The first thrust focuses on comprehensive examination of 1,4-bis(2-thienyl)-2,5-dialkoxyphenylene based CPs as a hole transport layers (HTLs) in PSCs. This study establishes a clear correlation between the high thermal transition temperatures of CP HTLs and the enhanced thermal stability of CP integrated PSCs. Building on these findings, the second thrust explores naphthalene diimide (NDI)-based molecules as potential electron transport layers (ETLs). Here, special attention is given to the role of anchoring groups in governing interfacial interaction with both transparent conductive oxides (TCOs) and the perovskite layer. Anchoring groups on the ETL enable strong covalent bonding to TCO surfaces, acting as key determinants of interfacial adhesion and long-term stability in PSC. The third thrust investigates the lowest unoccupied molecular orbital (LUMO) level engineering in NDI-based molecules through core modification with electron-withdrawing substituents. This tuning strategy lowers the LUMO level to improve energetic alignment with the perovskite conduction band minimum, reducing the electron extraction barrier and suppressing interfacial charge accumulation. As a result, carrier extraction becomes more efficient, current density-voltage hysteresis is mitigated, and overall device performance is enhanced.

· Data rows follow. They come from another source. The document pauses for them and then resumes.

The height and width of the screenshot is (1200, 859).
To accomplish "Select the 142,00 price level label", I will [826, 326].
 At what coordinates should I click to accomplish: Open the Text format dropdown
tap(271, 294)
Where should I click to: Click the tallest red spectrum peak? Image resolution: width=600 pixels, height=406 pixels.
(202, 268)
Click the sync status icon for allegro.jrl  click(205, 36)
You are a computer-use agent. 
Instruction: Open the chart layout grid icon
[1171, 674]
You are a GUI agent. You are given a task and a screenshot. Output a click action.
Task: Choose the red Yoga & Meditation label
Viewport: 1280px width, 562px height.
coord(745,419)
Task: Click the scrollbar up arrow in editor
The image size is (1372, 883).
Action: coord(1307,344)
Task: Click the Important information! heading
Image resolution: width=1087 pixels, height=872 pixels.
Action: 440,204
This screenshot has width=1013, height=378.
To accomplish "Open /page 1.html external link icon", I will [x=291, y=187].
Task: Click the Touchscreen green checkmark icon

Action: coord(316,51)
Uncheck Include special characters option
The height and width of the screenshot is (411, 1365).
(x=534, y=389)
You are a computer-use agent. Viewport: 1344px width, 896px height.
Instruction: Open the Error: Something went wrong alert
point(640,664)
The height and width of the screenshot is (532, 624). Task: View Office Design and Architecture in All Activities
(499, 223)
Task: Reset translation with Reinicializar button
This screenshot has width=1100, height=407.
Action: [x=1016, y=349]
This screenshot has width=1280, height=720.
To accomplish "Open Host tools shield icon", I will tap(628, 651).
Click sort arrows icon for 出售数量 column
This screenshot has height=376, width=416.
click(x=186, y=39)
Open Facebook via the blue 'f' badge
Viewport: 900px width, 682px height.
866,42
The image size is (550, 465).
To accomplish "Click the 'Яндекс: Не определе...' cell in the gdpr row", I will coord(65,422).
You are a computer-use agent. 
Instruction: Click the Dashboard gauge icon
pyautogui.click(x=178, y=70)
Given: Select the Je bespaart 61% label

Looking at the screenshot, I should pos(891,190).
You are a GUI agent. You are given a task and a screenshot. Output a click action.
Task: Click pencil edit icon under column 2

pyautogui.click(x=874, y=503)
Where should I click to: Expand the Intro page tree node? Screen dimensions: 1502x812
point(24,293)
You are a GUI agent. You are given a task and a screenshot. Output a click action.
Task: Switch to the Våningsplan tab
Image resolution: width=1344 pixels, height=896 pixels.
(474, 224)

A multidisciplinary methodology is employed through this work, combining structural, surface, and optoelectronic characterization with device-level performance analyses. These comprehensive studies demonstrate the significant impact of organic CTLs on PSC stability and offer valuable strategies for interface engineering. In doing so, this research contributes to broader understanding of PSC operation and lays the groundwork for developing more robust and high-performance photovoltaic (PV) technologies.